◆ EXCERPT PROVIDED
## START
On yet another machine, here’s Turnip, which advertises the fast-link feature. This driver requires a small patch to modify MAX_SETS=5 since this is hardcoded at 4. I’ve also pinned execution here to the big cores for consistency.

# turnip ooms itself with -duration
$ ./vkoverhead -start 135
vkoverhead running on Turnip Adreno (TM) 618:
	* misc numbers are reported as thousands of operations per second
	* percentages for misc cases should be ignored
 135, misc_compile_fastlink_depthonly,                       73,           100.0%
 136, misc_compile_fastlink_slow,                            23,           100.0%

$ VK_ICD_FILENAMES=lvp_icd.aarch64.json ./vkoverhead -start 135 -duration 5
vkoverhead running on llvmpipe (LLVM 14.0.6, 128 bits):
	* misc numbers are reported as thousands of operations per second
	* percentages for misc cases should be ignored
 135, misc_compile_fastlink_depthonly,                      690,          100.0%
 136, misc_compile_fastlink_slow,                           699,          100.0%

More Analysis

We’ve seen that Lavapipe is unequivocally the champion of fast-linking in every head-to-head, but what does this actually look like in timings?

Here’s a chart that shows the breakdown in milliseconds.

Driver	` misc_compile_fastlink_depthonly `	` misc_compile_fastlink_slow `
NVIDIA	0.002ms	0.004ms
RADV	0.0017ms	0.0019ms
Lavapipe	0.0007ms	0.0007ms

ANV	0.0026ms	0.0036ms
Lavapipe	0.00056ms	0.00056ms

Turnip	0.0137ms	0.0435ms
Lavapipe	0.001ms	0.001ms

As we can see, all of these drivers are “fast”. A single fast-link pipeline isn’t likely to cause any of them to drop a frame.
## END
◆ THINGS TO DO
A) In the fast-link benchmark excerpt, reproduce the passage between "More Analysis" and "like in timings?", inclusive, replacing "Lavapipe" with "the CPU driver".
B) Translate this sentence from the fast-link benchmark excerpt into Spanish: "Here’s a chart that shows the breakdown in milliseconds."
C) Extend the fast-link benchmark excerpt, picking up right after its final sentence.
The material that follows is separate from the fast-link benchmark excerpt.

◆ EXTRACTED ENTRIES
## START
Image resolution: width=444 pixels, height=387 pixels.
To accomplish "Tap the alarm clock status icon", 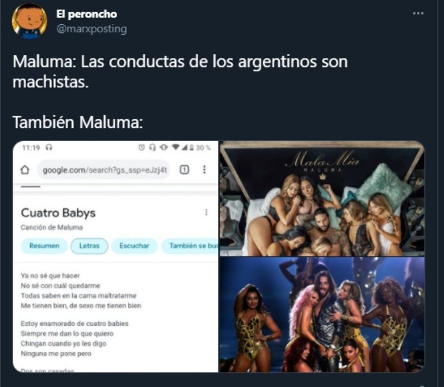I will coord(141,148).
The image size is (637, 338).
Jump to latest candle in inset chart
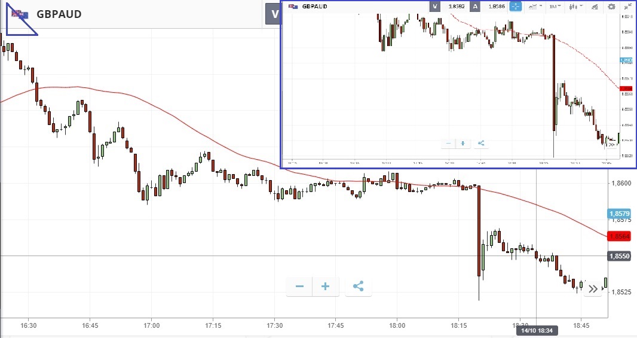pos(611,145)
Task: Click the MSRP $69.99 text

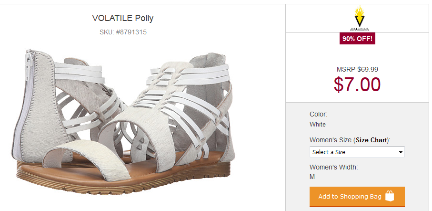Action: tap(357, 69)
## END
## START
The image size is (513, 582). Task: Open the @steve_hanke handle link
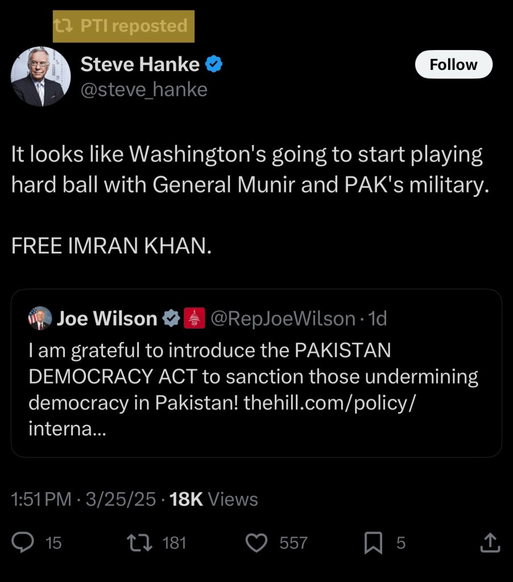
## END
◆ WRITTEN RESPONSES
A)
More Analysis

We’ve seen that the CPU driver is unequivocally the champion of fast-linking in every head-to-head, but what does this actually look like in timings?

B) Aquí hay un gráfico que muestra el desglose en milisegundos.

C)
The driver I’ve got my eye on, however, is Turnip, which is the only one of the tested group that doesn’t quite hit that 0.01ms target. A little bit of profiling might show some easy gains here.

Even More Analysis

For another view of these drivers, let’s examine the relative performance. Since GPL fast-linking is inherently a CPU task that has no relation to the GPU, it stands to reason that a CPU-based driver should be able to optimize for it the best given that there’s already all manner of hackery going on to defer and delay execution. Indeed, reality confirms this, and looking at any profile of Lavapipe for the benchmark cases reveals that the only remaining bottleneck is the speed of malloc, which is to say the speed with which the returned pipeline object can be allocated.

Thus, ignoring potential micro-optimizations of pipeline struct size, it can be said that Lavapipe has effectively reached the maximum speed of the system for fast-linking. From there, we can say that any other driver running on the same system is utilizing some fraction of this power.

Therefore, every other driver’s fast-link performance can be visualized in units of Lavapipe (lvps) to determine how much gain is possible if things like refactoring time and feasibility are ignored.

Driver	`misc_compile_fastlink_depthonly`	`misc_compile_fastlink_slow`
NVIDIA	0.299lvps	0.166lvps
RADV	0.390lvps	0.367lvps
ANV	0.215lvps	0.155lvps
Turnip	0.106lvps	0.033lvps

The great thing about lvps is that these are comparable units.

At last, we finally have a way to evaluate all these drivers in a head-to-head across different systems.

The results are a bit surprising to me:

RADV, with the insane heroics of Samuel “Gotta Go Fast” Pitoiset, has gone from roughly zero lvps last week to first place this week
NVIDIA’s fast-linking, while quite fast, is closer in performance to an unoptimized, unlanded ANV MR than it is to RADV
Turnip is a mobile driver that both 1) has a GPL implementation 2) is kinda fast at an objective level?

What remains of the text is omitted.